§ Exercise
Pull out the introduction on container user IDs below and reproduce all of it word for word.

§ Supplied text
- - - -

Introduction

When designing a Containerfile/Dockerfile, there is an option to specify the User ID (UID) which will be used to execute the application inside the Container. When the container is running there is an internal UID (the one perceived from within the container) and there is the host-level UID running the process that represents the Container.

When a Pod is deployed to a project, by default, a unique UID is allocated and used to execute the Pod. In addition to this behavior, the Kubernetes Pod definition provides the ability to specify the UID under which the Pod should run.

This document describes the behavior and significance of the User ID (UIDs) from the Namespace perspective, from the Pods perspective and from the perspective of the workload in execution inside a Container.

- - - -

§ Supplied material
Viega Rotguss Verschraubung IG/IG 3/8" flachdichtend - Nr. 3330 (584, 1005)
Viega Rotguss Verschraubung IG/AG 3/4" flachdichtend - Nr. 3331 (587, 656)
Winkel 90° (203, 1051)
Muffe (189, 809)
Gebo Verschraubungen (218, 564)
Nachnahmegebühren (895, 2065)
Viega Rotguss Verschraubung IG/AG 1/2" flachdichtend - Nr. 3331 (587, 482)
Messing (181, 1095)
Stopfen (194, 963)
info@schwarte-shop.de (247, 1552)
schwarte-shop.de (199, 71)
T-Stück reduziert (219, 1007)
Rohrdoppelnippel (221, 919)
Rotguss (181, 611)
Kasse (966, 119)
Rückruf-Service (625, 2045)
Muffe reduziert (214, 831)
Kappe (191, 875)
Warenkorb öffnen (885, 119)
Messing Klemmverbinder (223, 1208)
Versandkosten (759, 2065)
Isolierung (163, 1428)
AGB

- - - -

§ Output of the exercise
Introduction

When designing a Containerfile/Dockerfile, there is an option to specify the User ID (UID) which will be used to execute the application inside the Container. When the container is running there is an internal UID (the one perceived from within the container) and there is the host-level UID running the process that represents the Container.

When a Pod is deployed to a project, by default, a unique UID is allocated and used to execute the Pod. In addition to this behavior, the Kubernetes Pod definition provides the ability to specify the UID under which the Pod should run.

This document describes the behavior and significance of the User ID (UIDs) from the Namespace perspective, from the Pods perspective and from the perspective of the workload in execution inside a Container.